Speaking at the National Association of Pensions Funds Annual Conference in Manchester, Mike Taylor, chief executive of the LPFA, said: "It is a myth that public-sector pensions are gold-plated and outdated. They are not unaffordable, but the issue of longevity means they could be unaffordable in the future."
Taylor attacked what he called the "myth that public-sector staff could enjoy gold-plated pensions, while private-sector staff would be forced to retire into poverty". And added: "It is time we had a more robust debate on public-sector pensions, grounded in fact."
According to Taylor, the average scheme member in a local government pension will receive an average of £4,000 per year in income and councils are paying more in education than staff pensions. He added that income into most local government schemes can be almost double the outcome.
"No one thinks saving for retirement is a bad thing," he said. "Workplace pensions are a good thing but as people live longer in retirement it becomes harder to balance."
Taylor's announcement came on Friday as research from the Department of Communities and Local Government found the value of assets in local government pension funds in England and Wales fell by £24 billion (19%) over the past year. This is roughly equivalent to all of the money local authorities collected in council tax that year.

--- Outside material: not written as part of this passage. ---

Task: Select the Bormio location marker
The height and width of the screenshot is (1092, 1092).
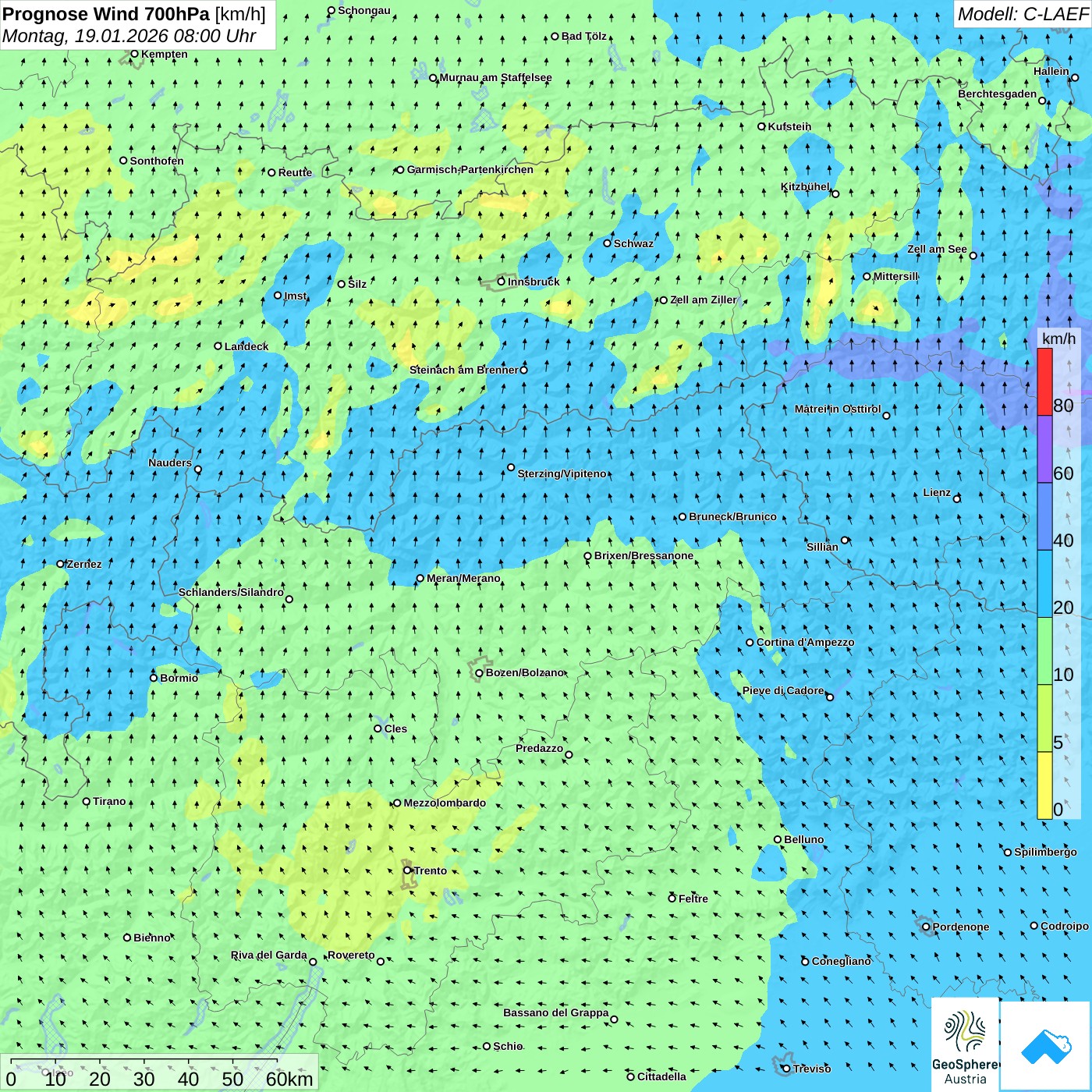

John Ball, head of defined benefit pensions at Watson Wyatt, said: "There is a big hole in local government pension funds that will have to be filled sooner or later. The Government is worried that even a 20-year payback period could require council tax rises that the electorate will not stomach. It has therefore suggested kicking the problem into the long grass by letting councils target a funding level below 100%.
"Since the pensions to be paid out would be the same, this just means asking future generations to pick up the tab. It's a different story in the private sector, where the Pensions Regulator has told employers that massaging down funding targets to mask the impact of market movements on funding levels is completely unacceptable."